- Task prompt
Without including any pictures, copy every line below exactly.

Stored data
# # # # #

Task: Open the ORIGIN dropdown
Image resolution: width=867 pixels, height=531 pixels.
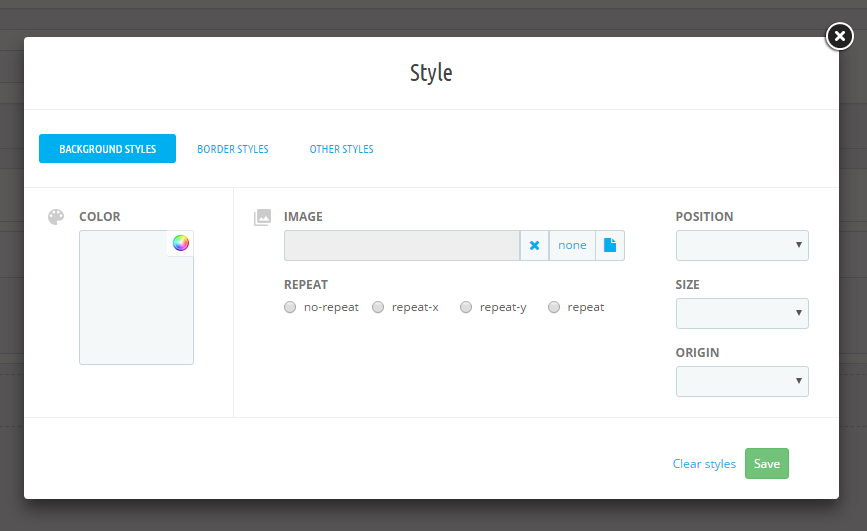Action: (742, 382)
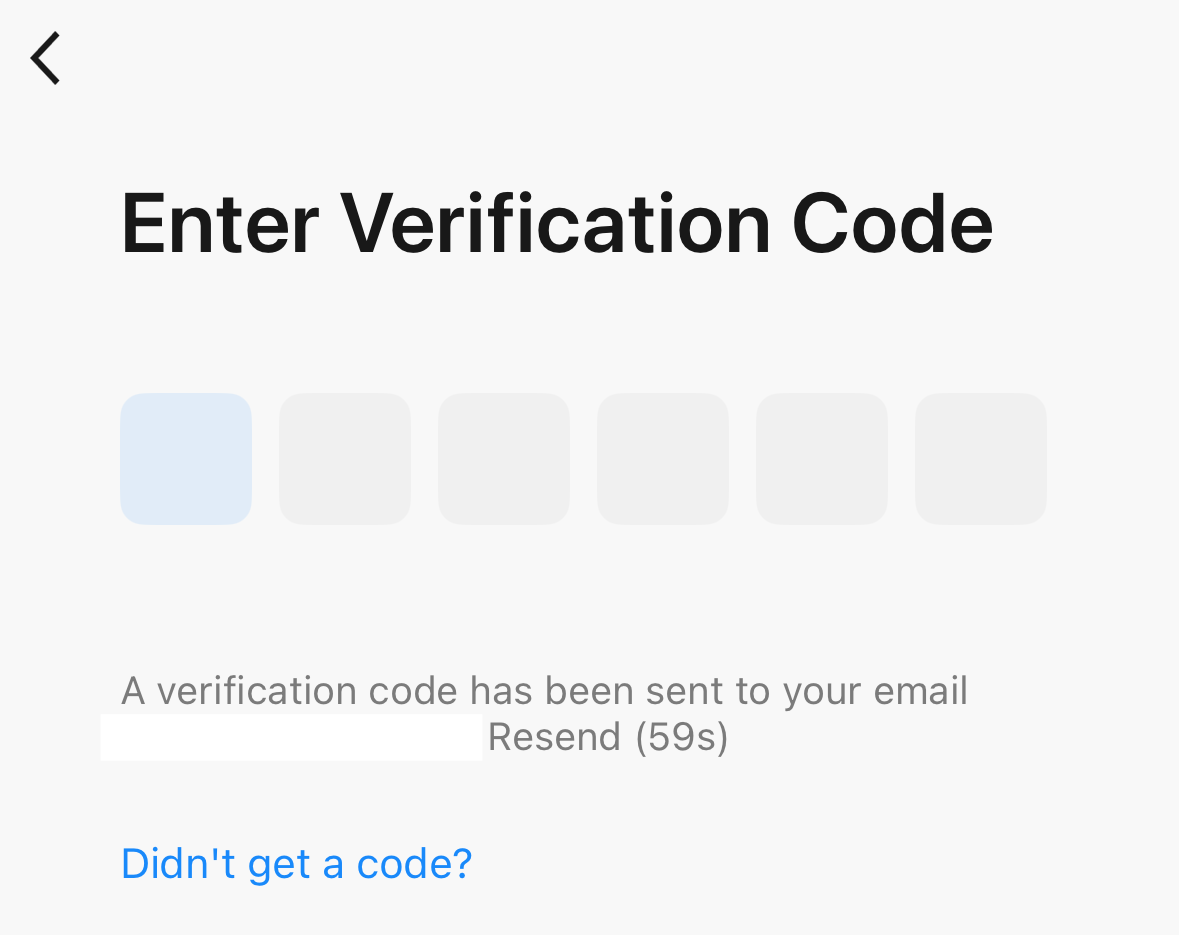Focus the sixth code digit box

(x=981, y=459)

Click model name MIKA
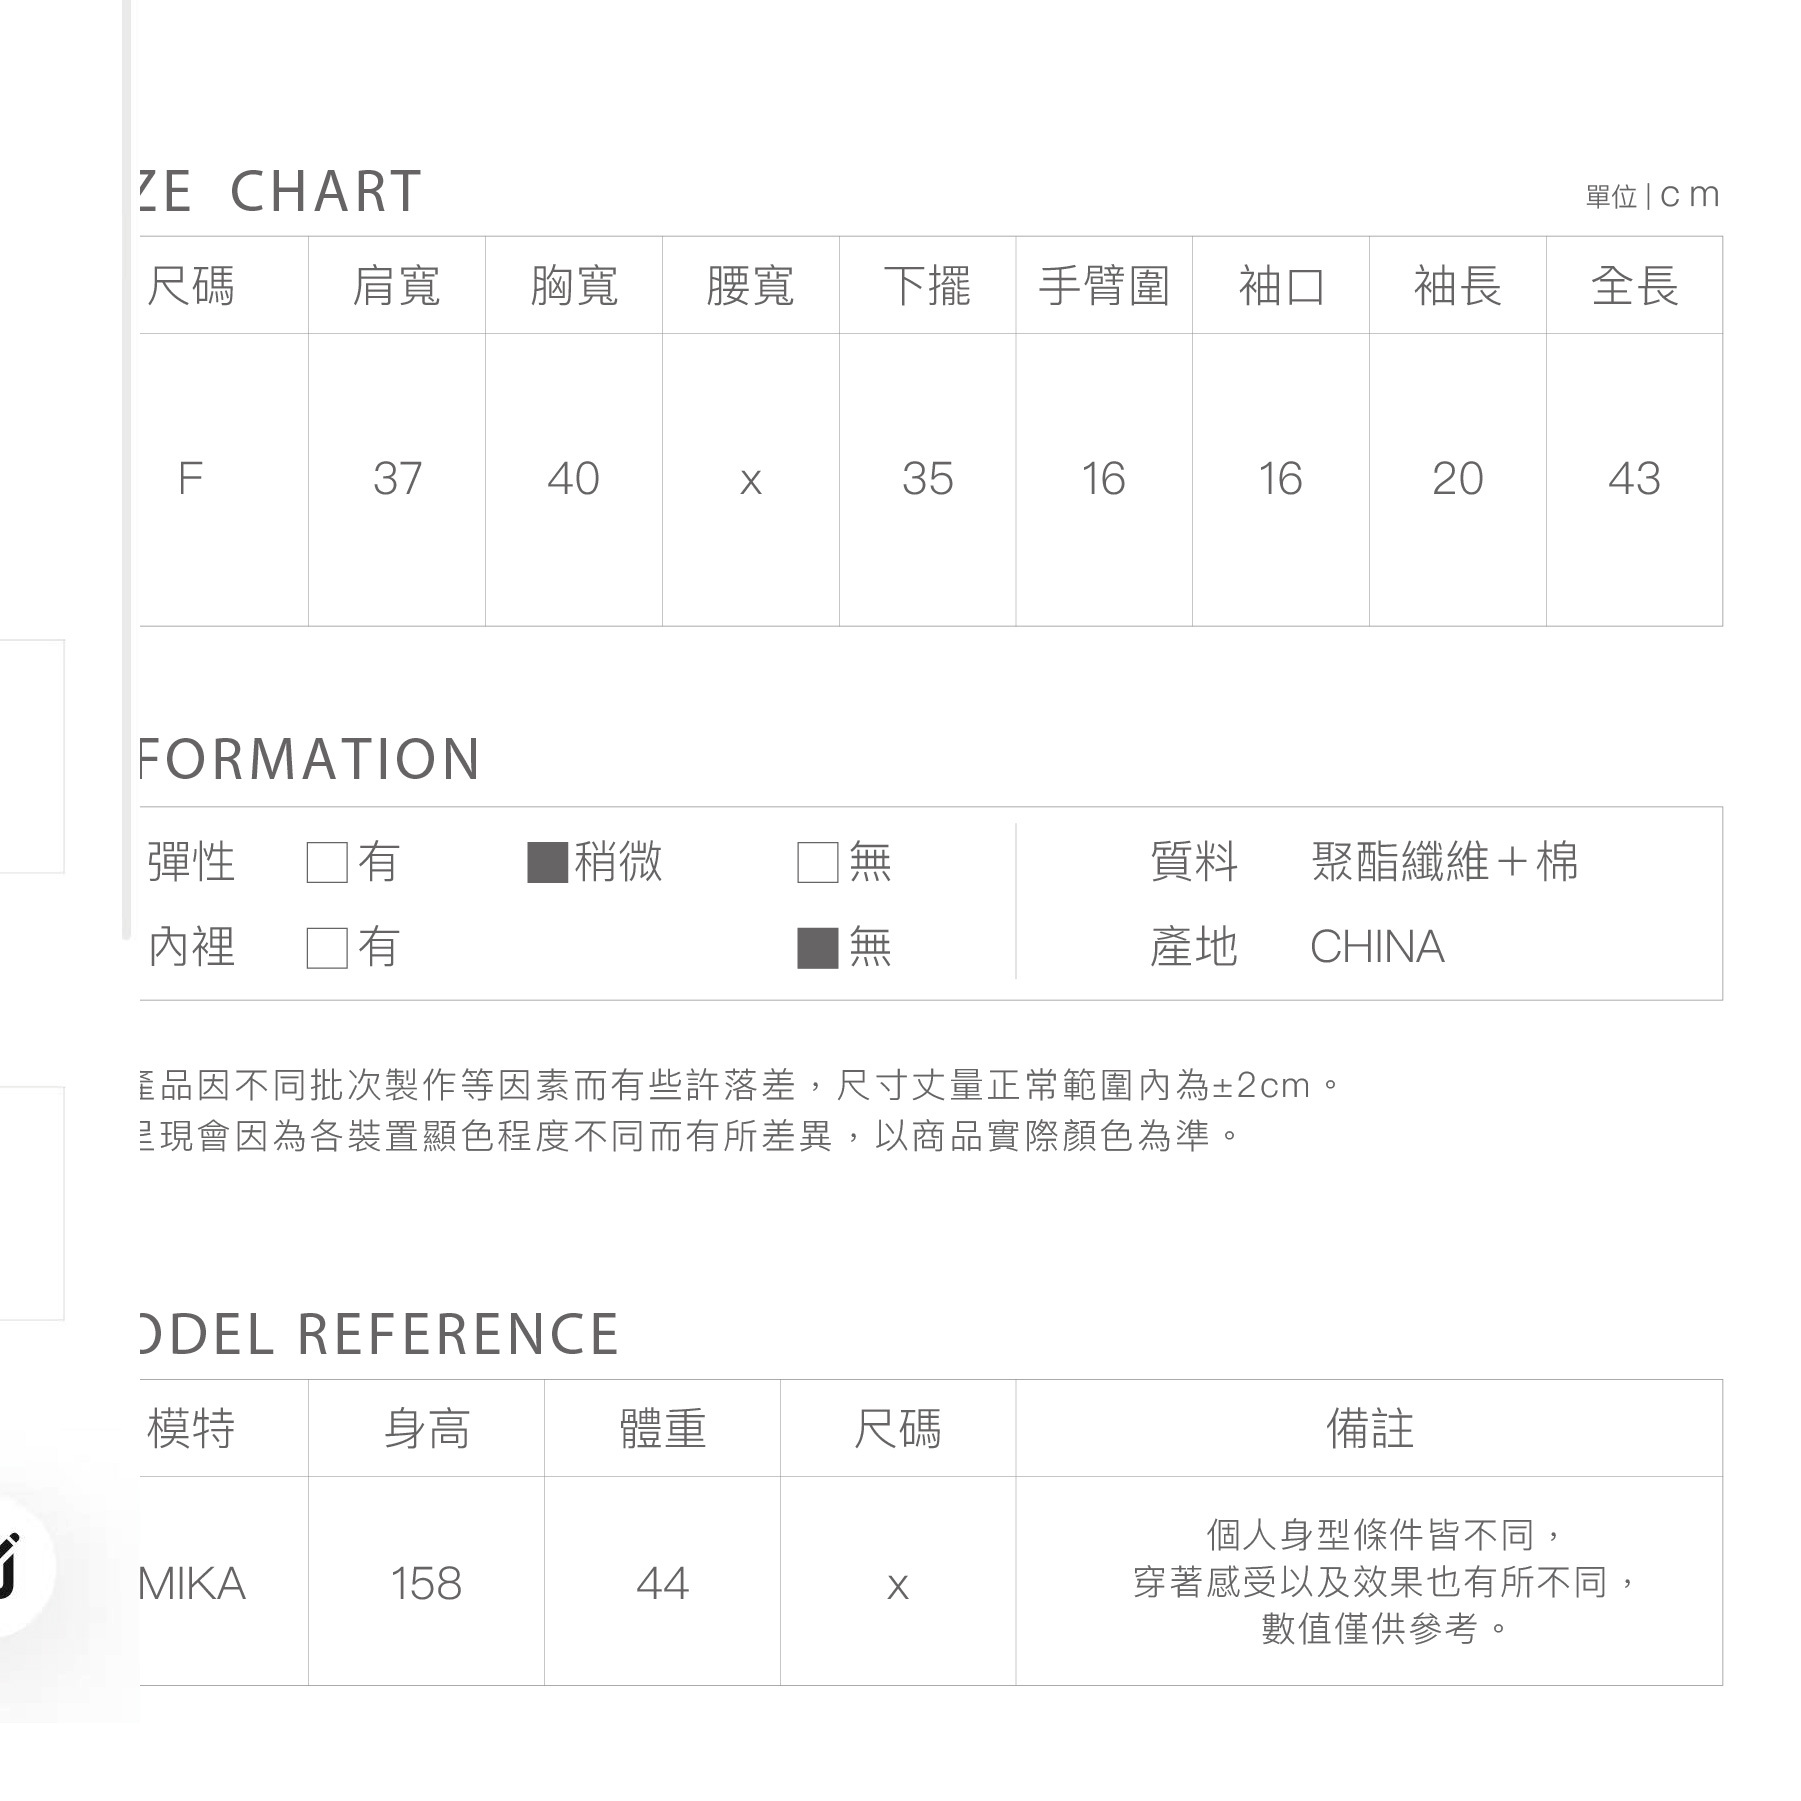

# # # # #

- Result for this exercise
Task: Open the ORIGIN dropdown
Image resolution: width=867 pixels, height=531 pixels.
Action: (742, 382)
Focus the sixth code digit box

(x=981, y=459)

Click model name MIKA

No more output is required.